• Task: Your answer must consist of exactly the lines below, starting with the line with "Task: Expand the 社区 dropdown menu" and going on through the line with "You are a GUI", and nothing else.

• Information supplied:
+++++

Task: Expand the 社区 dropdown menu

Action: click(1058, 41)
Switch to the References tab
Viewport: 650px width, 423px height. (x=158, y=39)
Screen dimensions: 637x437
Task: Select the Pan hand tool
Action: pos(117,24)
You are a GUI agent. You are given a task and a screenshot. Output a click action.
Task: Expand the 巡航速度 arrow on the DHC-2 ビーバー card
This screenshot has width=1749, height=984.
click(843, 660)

+++++

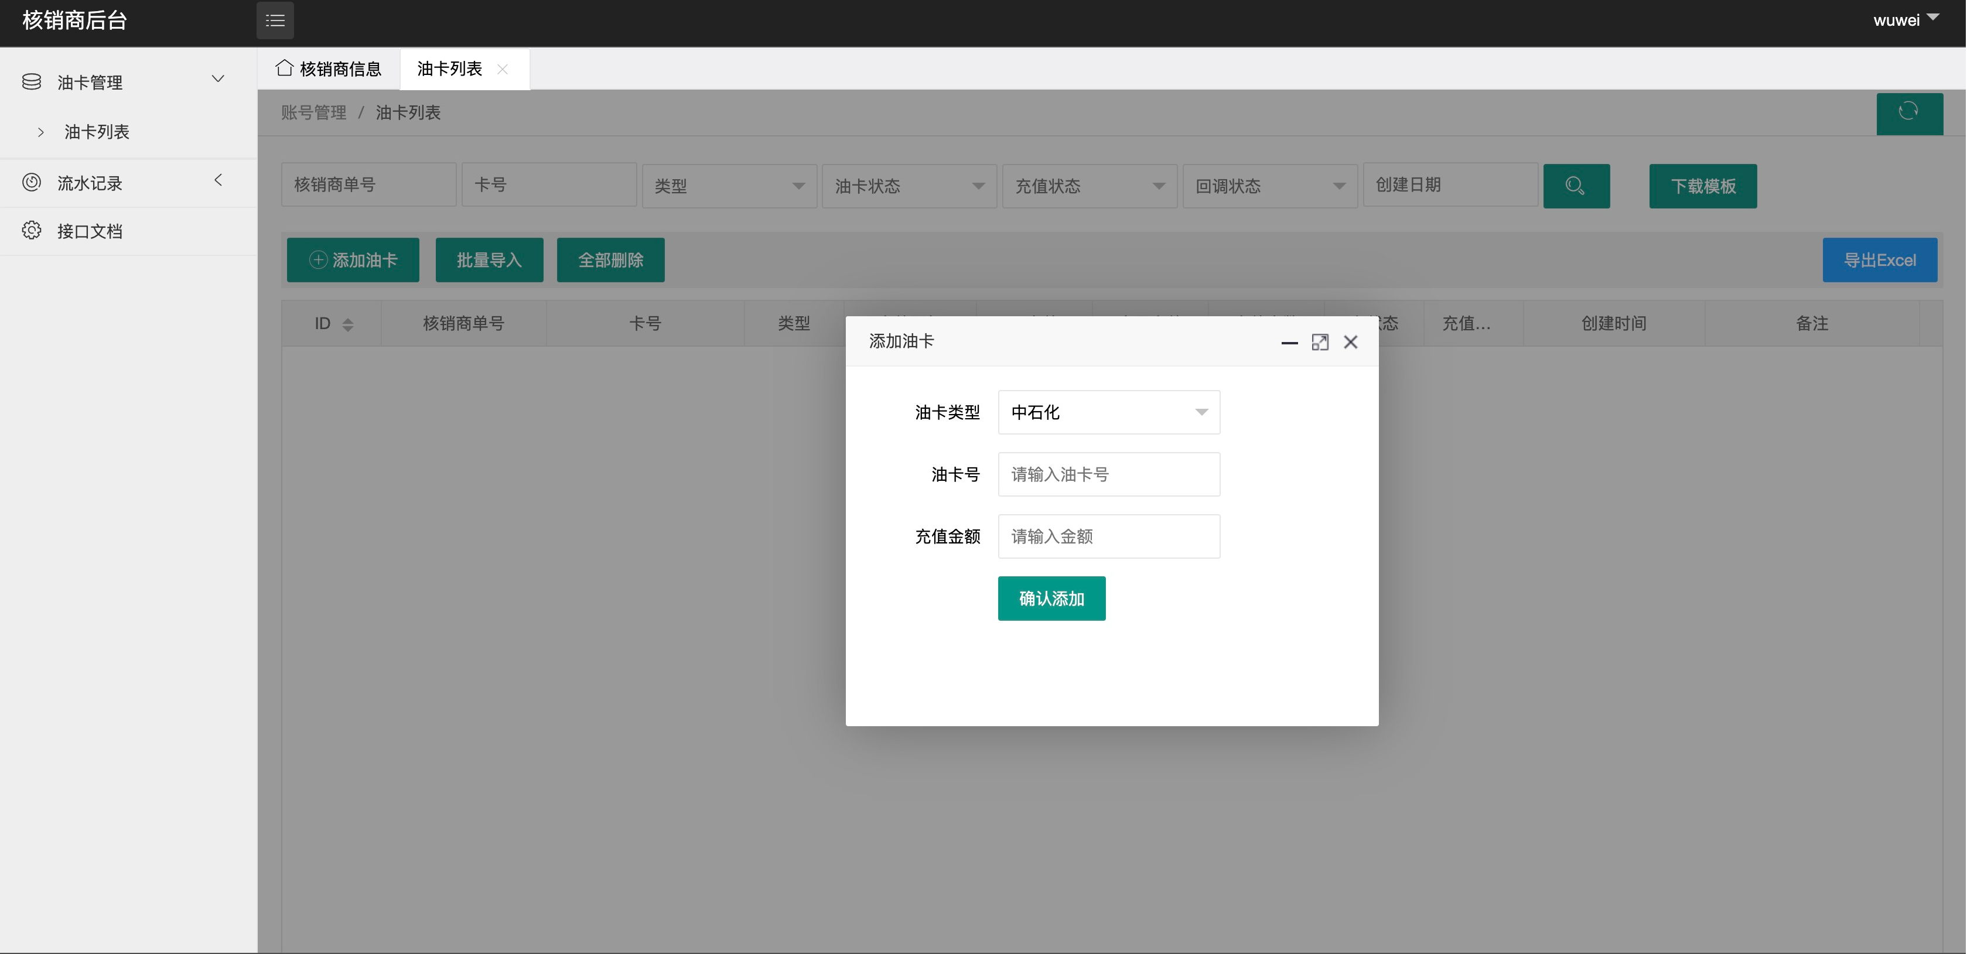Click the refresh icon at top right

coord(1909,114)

+++++

• Completed task:
Task: Expand the 社区 dropdown menu

Action: click(1058, 41)
Switch to the References tab
Viewport: 650px width, 423px height. (x=158, y=39)
Screen dimensions: 637x437
Task: Select the Pan hand tool
Action: pos(117,24)
You are a GUI agent. You are given a task and a screenshot. Output a click action.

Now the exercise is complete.